Ning Fan asintió con la cabeza, recordando ahora.
—Señor Ning, ¿qué está haciendo aquí?
¿Por qué sigue llevando una maleta?
Esta, esta persona es su…
Qiang el Calvo miró la gran maleta en la mano de Ning Fan y luego a Lin Xiaoling que estaba de pie junto a Ning Fan, creciendo un mal presentimiento en su corazón.
—Mi casero me echó del lugar que alquilaba y estaba a punto de buscar un hotel para quedarme.
Esta es mi hermana, Lin Xiaoling, ¿no se han conocido antes?
—dijo Ning Fan con indiferencia.
—¿Ah?
¿Qué?
Qiang el Calvo se quedó repentinamente atónito, dándose cuenta rápidamente de que había cometido un gran error al deshacerse de la villa anteriormente.
—¿Hay algo más?
Si no, nos iremos ahora —dijo Ning Fan, listo para llevar a Lin Xiaoling hacia el hotel al lado de la carretera.
—¡Sí hay!
¡Hay algo!
Señor Ning, espere un momento, por favor.
Qiang el Calvo llamó apresuradamente a Ning Fan, suplicando:
—Señor Ning, es así, yo destrocé el lugar donde se alojaba la última vez, ¿verdad?
Me he sentido muy culpable estos últimos días, así que hoy preparé especialmente una villa para dársela como compensación por la pérdida que le causé la última vez.
¡Por favor, no sea cortés y asegúrese de aceptarla!
—¿Una villa?
—Ning Fan frunció el ceño.
—Sí, Señor Ning, por favor no la rechace, ¡le ruego que la acepte!
Después de decir esto, Qiang el Calvo, temiendo que Ning Fan no aceptara, hizo una profunda reverencia de noventa grados y luego se negó a enderezarse.
Los seguidores detrás de él también se inclinaron uniformemente a noventa grados.

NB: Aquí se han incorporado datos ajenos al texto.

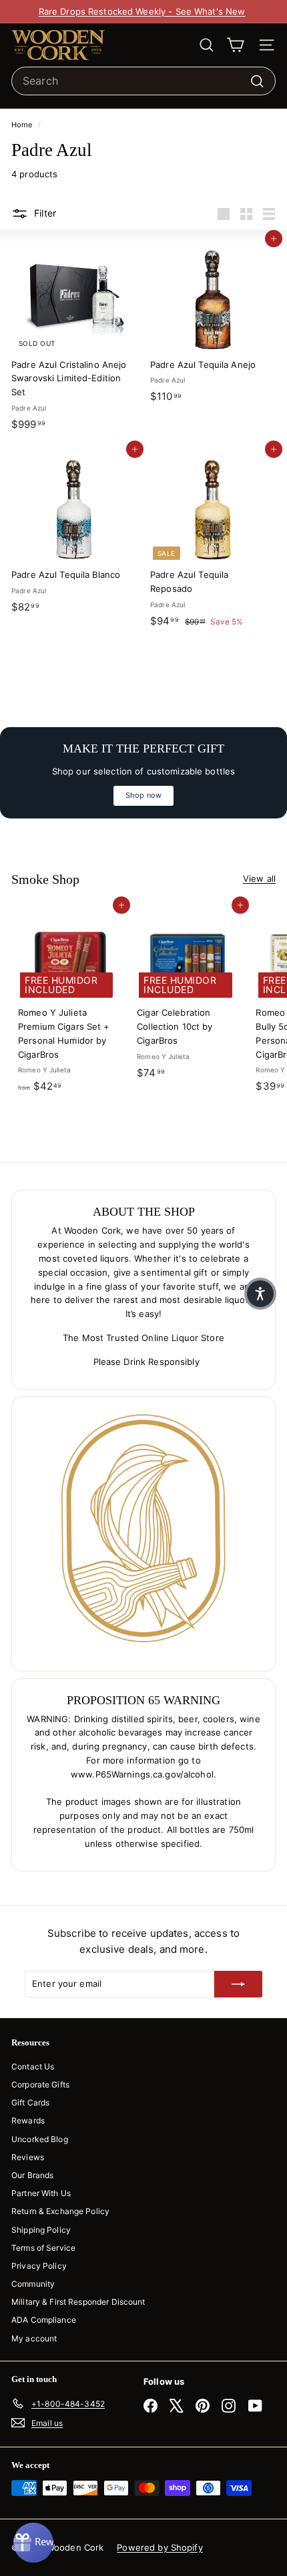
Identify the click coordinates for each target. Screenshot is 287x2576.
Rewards (28, 2120)
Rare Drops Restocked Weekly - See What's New (142, 11)
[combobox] (143, 81)
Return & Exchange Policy (60, 2211)
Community (33, 2284)
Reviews (27, 2157)
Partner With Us (41, 2193)
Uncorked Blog (39, 2139)
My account (34, 2338)
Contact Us (32, 2066)
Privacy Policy (39, 2266)
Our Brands (32, 2175)
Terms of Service (43, 2248)
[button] (260, 1294)
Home (23, 124)
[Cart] (235, 45)
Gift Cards (30, 2102)
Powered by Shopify (159, 2547)
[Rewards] (33, 2543)
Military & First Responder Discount (78, 2302)
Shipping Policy (41, 2230)
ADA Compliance (43, 2320)
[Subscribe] (238, 1984)
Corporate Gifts (40, 2084)
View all (259, 878)
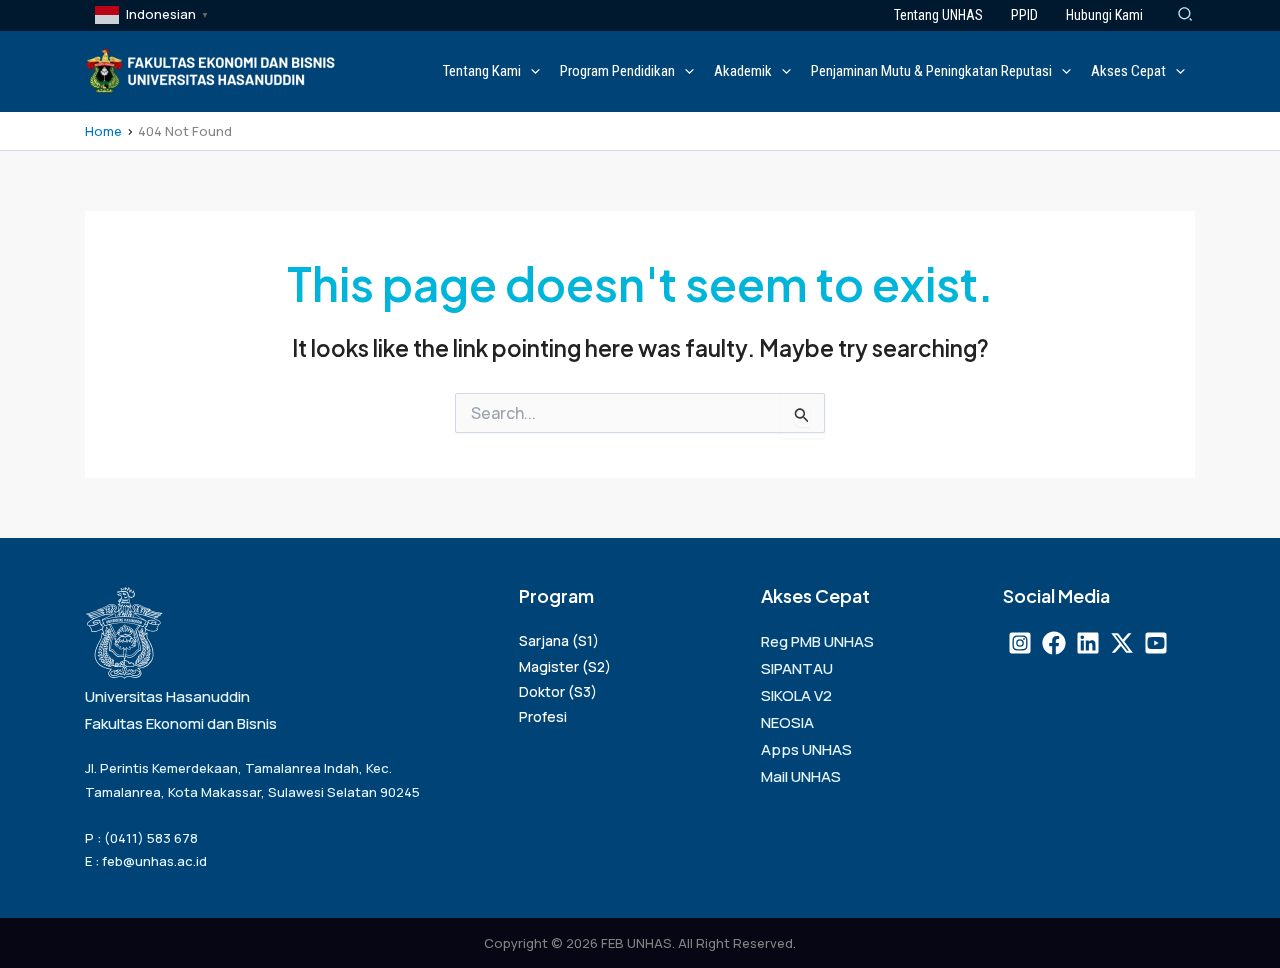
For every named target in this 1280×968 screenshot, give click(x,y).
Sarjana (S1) (559, 640)
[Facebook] (1054, 643)
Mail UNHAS (801, 776)
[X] (1122, 643)
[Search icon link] (1186, 16)
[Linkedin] (1088, 643)
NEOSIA (787, 722)
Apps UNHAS (806, 749)
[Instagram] (1020, 643)
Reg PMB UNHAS (817, 641)
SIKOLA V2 (796, 695)
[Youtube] (1156, 643)
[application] (530, 71)
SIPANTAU (797, 668)
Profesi (543, 716)
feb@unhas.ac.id (154, 861)
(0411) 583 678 (151, 838)
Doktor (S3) (558, 691)
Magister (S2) (565, 666)
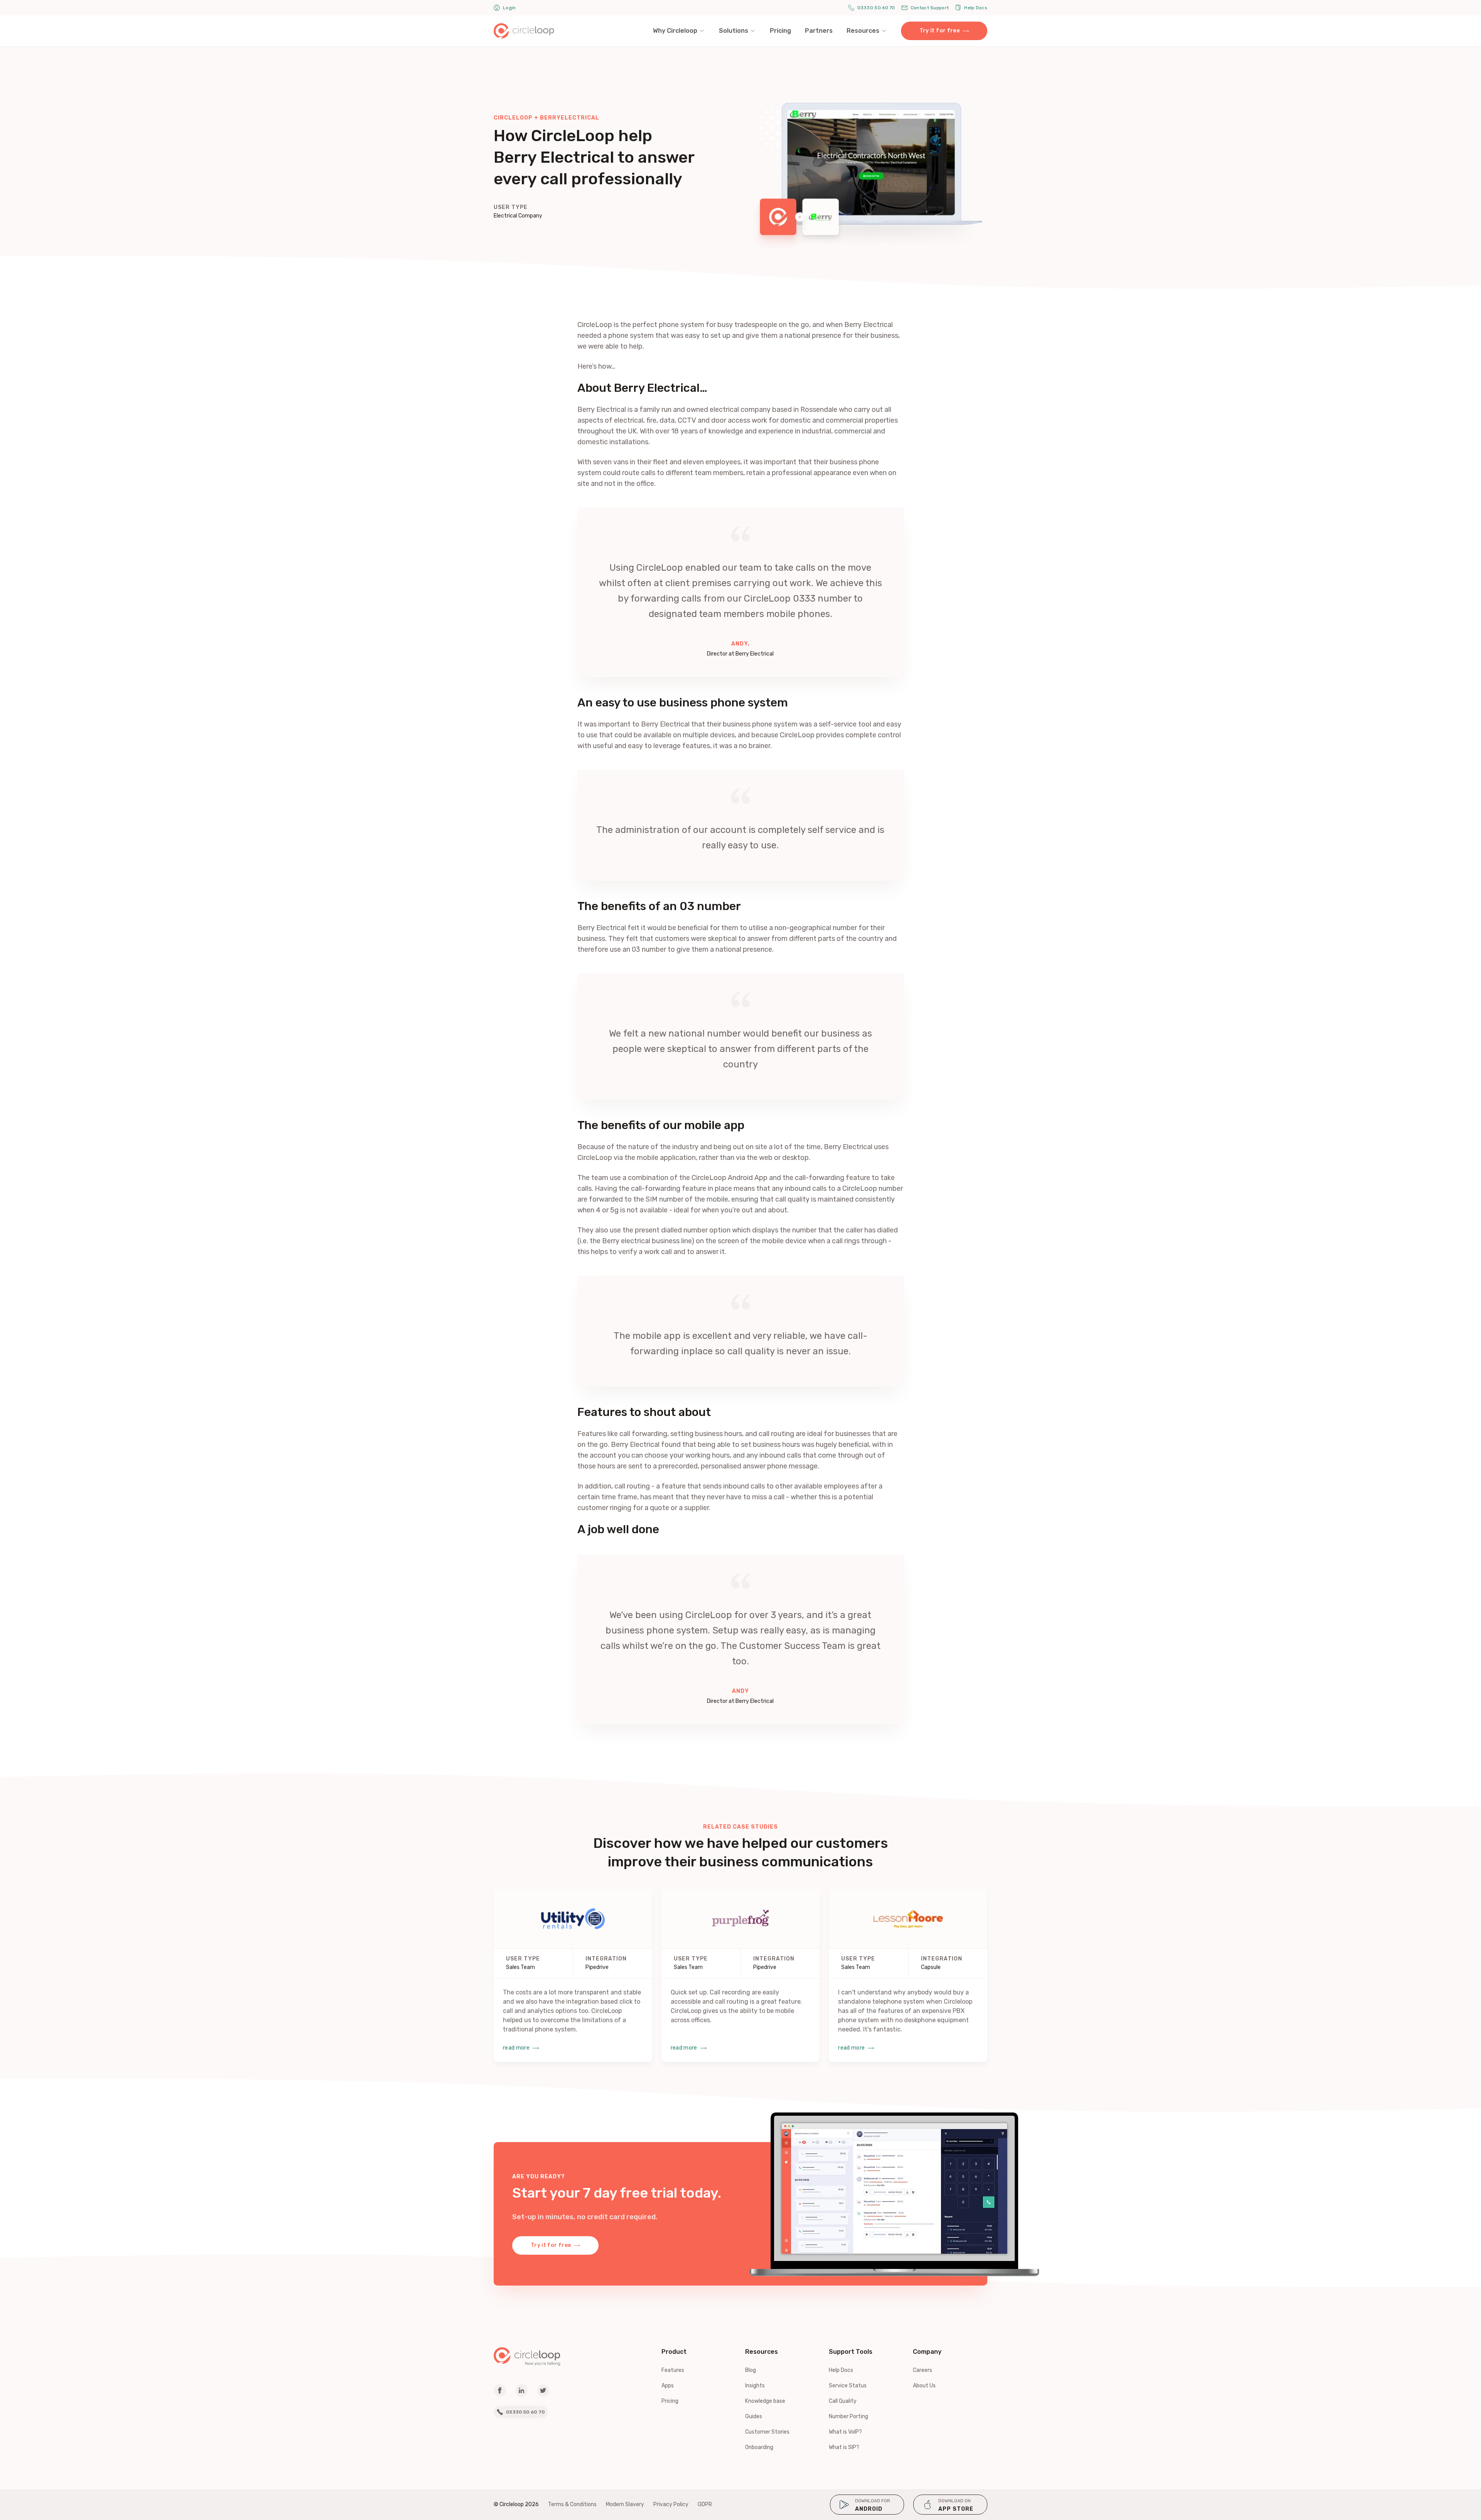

Por un momento, los transeúntes en la calle dirigieron sus miradas curiosas hacia ellos.
—Hermano…
¿qué está pasando?
—dijo Lin Xiaoling, algo preocupada.
—Está bien, llévame a verla.
Ning Fan consideró por un momento y luego asintió.
Si esto hubiera sido antes, probablemente no habría aceptado la villa.
Pero ahora sentía que tomar la villa no representaba un problema.
Porque con sus propias habilidades, podría darle a Qiang el Calvo una retribución que excedería con creces el valor de la villa.
—¡Genial!
Señor Ning, por favor, suba al coche, ¡lo llevaré allí de inmediato!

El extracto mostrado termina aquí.